ALMA TRANSLÚCIDA

Estava ela na ante sala do Hospital. Era a sua terceira seção de quimioterapia. O ambiente embora claro com as paredes brancas lhe parecia meio que pesado. Por um momento passou a mão no cabelo e se deu conta que eles não existiam mais, e que no seu lugar estava um lenço que ela havia ganhado da amiga. Nas mãos pequenas manchas mais escuras faziam contra ponto com aquelas que havia sido produzidas pelo tempo. As manchas do tratamento estavam ali, paralelas as manchas do tempo como se tivessem delimitando a sua ação.

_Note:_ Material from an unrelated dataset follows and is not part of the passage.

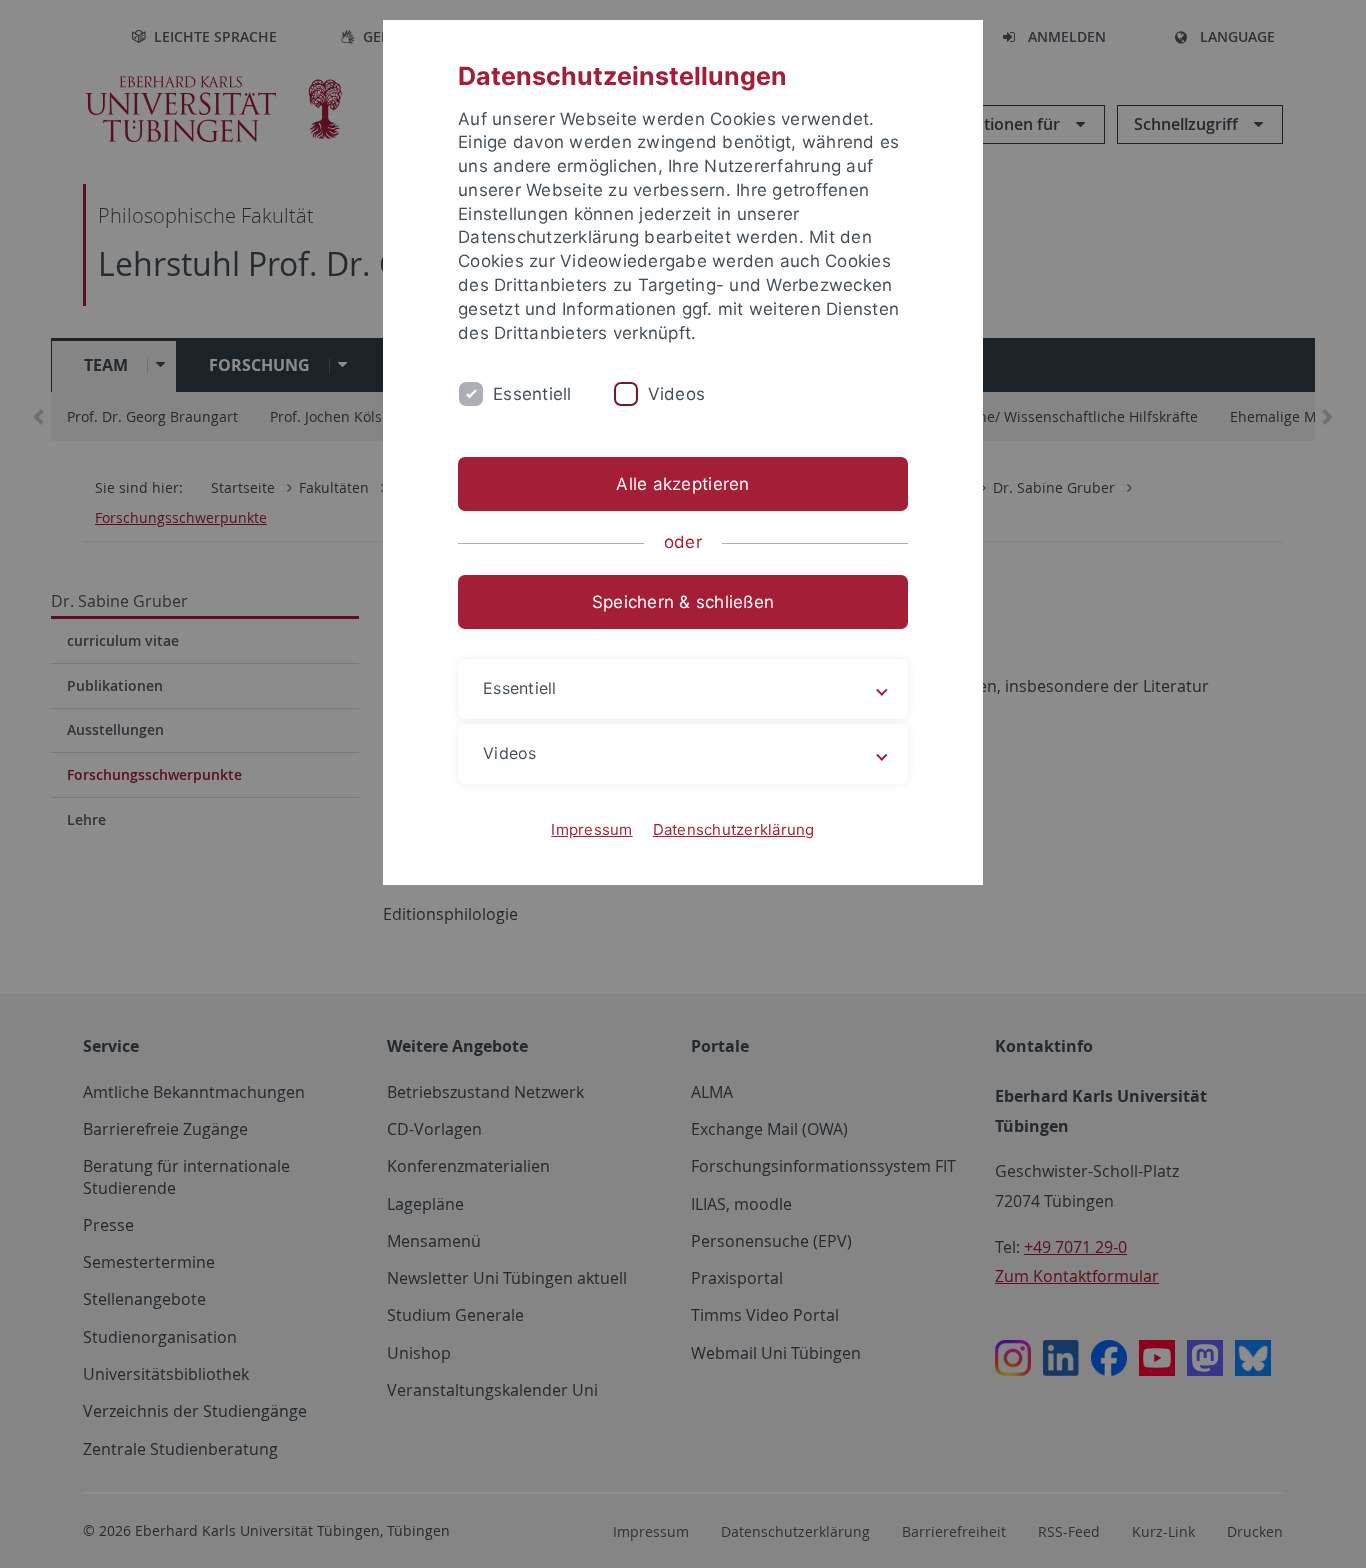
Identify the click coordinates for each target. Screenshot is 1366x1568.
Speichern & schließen (683, 602)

Na ante sala do hospital ela ouvia uma música suave que lhe parecia familiar e por vezes lhe invadia por dentro fazendo com que a sua alma flutuasse. Mesmo naquele ambiente aparentemente frio e desolador, ela permanecia firme, cumprimentando aqueles que passavam por ela com acenos e sorrisos, ora efusivos, ora mais contidos. Tinha se esquecido de problemas mais cotidianos como a luz atrasada ou a mensalidade da academia que já não frequentava desde o início de seu tratamento mas que também não havia ido ainda trancar a matrícula. Tudo nela parecia mais leve, mais suave, mais terno e pela sua aparência exalava tranquilidade e mansidão ainda que estive prestes a realizar mais uma sessão de quimioterapia. As marcas do tratamento estavam no seu corpo, mas antes, a mulher vaidosa de outrora, deu lugar a uma mulher que queria lutar pela vida, que como ela mesma dissera acabara de começar já que completaria naquele ano 42 anos de idade. Uma enfermeira, imaculadamente branca, como as paredes da ante sala lhe chamou pelo nome. Era a hora de iniciar a seção. Ela levantou-se e todos a volta notaram a sua elegância e sua altivez na hora de se levantar. Caminhou lenta mas decididamente até a porta da sala que dava acesso a quimioterapia. O lenço vermelho na cabeça, naquela tarde de outono, parecia ter um colorido mais intenso, e que combinava com as flores também vermelhas da blusa com fundo azul. Chegou até na porta, acompanhada da enfermeira, olhou para trás, e suspirou. Foi quando disse a si mesma: O mundo precisa de gente corajosa como você. Vá lá e faça sua parte. Sorriu novamente, dessa vez mais timidamente, e reparou que o sol brilhava através dos vidros da janela. Ergueu a cabeça e entrou resoluta. Era ela, entrando em mais uma batalha para se sair vencedora.